- [What you have to do]:
An exact copy of every line from the one holding "[Canal YouTube] (52, 8)" to the end of the entries below is required; leave the pictures out.

- [Stored items]:
+++

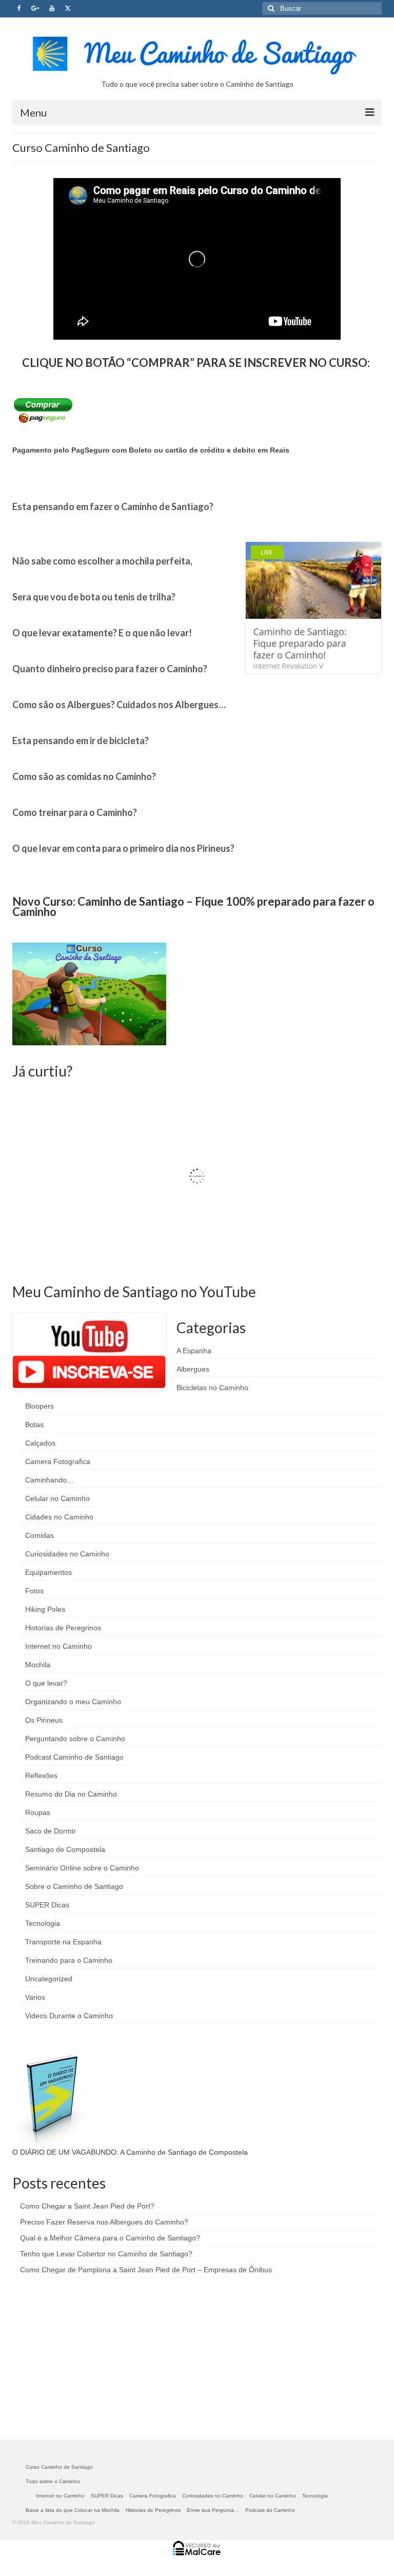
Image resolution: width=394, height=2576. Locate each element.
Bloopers (39, 1406)
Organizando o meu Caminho (73, 1701)
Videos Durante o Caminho (69, 2016)
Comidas (39, 1535)
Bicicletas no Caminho (212, 1387)
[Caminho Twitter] (68, 8)
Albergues (192, 1369)
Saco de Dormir (50, 1831)
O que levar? (46, 1683)
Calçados (40, 1443)
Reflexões (41, 1775)
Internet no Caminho (58, 1646)
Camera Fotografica (57, 1461)
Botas (34, 1424)
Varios (35, 1997)
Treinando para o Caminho (68, 1960)
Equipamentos (48, 1572)
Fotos (34, 1591)
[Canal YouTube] (52, 8)
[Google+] (35, 8)
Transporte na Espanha (63, 1942)
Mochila (37, 1665)
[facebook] (19, 8)
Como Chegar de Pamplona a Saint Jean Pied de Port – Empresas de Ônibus (146, 2270)
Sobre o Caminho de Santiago (74, 1886)
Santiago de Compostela (65, 1849)
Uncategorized (48, 1979)
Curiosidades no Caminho (67, 1554)
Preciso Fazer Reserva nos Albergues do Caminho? (104, 2222)
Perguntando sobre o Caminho (75, 1738)
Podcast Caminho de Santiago (74, 1757)
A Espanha (193, 1350)
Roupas (37, 1812)
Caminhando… (49, 1480)
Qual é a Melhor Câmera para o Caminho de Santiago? (110, 2238)
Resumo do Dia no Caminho (71, 1794)
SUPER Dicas (47, 1905)
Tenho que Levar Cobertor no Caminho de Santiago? (106, 2254)
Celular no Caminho (57, 1498)
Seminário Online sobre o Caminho (82, 1868)
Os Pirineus (44, 1720)
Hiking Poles (45, 1609)
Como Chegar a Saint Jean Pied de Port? (87, 2206)
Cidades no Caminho (59, 1517)
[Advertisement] (89, 2357)
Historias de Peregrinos (63, 1628)
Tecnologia (42, 1923)
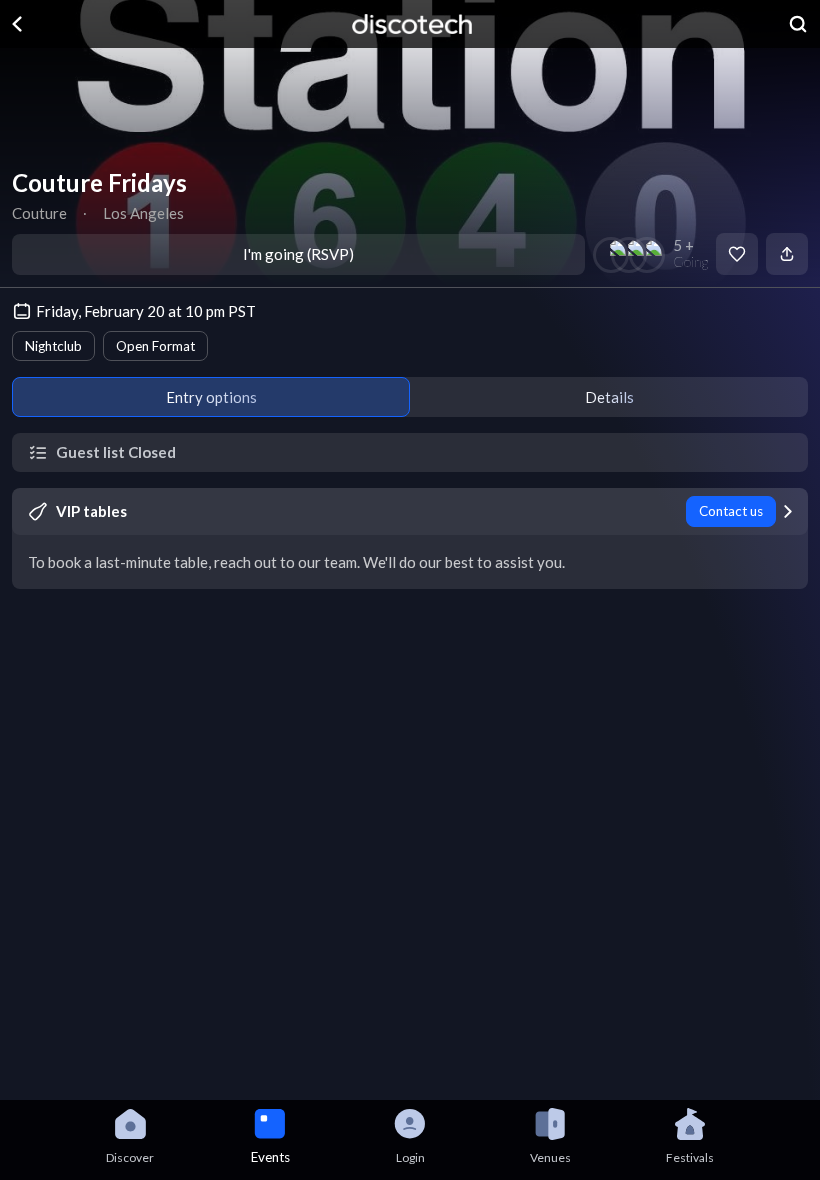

+++

- [Finished task]:
[Canal YouTube] (52, 8)
[Google+] (35, 8)
Transporte na Espanha (63, 1942)
Mochila (37, 1665)
[facebook] (19, 8)
Como Chegar de Pamplona a Saint Jean Pied de Port – Empresas de Ônibus (146, 2270)
Sobre o Caminho de Santiago (74, 1886)
Santiago de Compostela (65, 1849)
Uncategorized (48, 1979)
Curiosidades no Caminho (67, 1554)
Preciso Fazer Reserva nos Albergues do Caminho? (104, 2222)
Perguntando sobre o Caminho (75, 1738)
Podcast Caminho de Santiago (74, 1757)
A Espanha (193, 1350)
Roupas (37, 1812)
Caminhando… (49, 1480)
Qual é a Melhor Câmera para o Caminho de Santiago? (110, 2238)
Resumo do Dia no Caminho (71, 1794)
SUPER Dicas (47, 1905)
Tenho que Levar Cobertor no Caminho de Santiago? (106, 2254)
Celular no Caminho (57, 1498)
Seminário Online sobre o Caminho (82, 1868)
Os Pirineus (44, 1720)
Hiking Poles (45, 1609)
Como Chegar a Saint Jean Pied de Port? (87, 2206)
Cidades no Caminho (59, 1517)
[Advertisement] (89, 2357)
Historias de Peregrinos (63, 1628)
Tecnologia (42, 1923)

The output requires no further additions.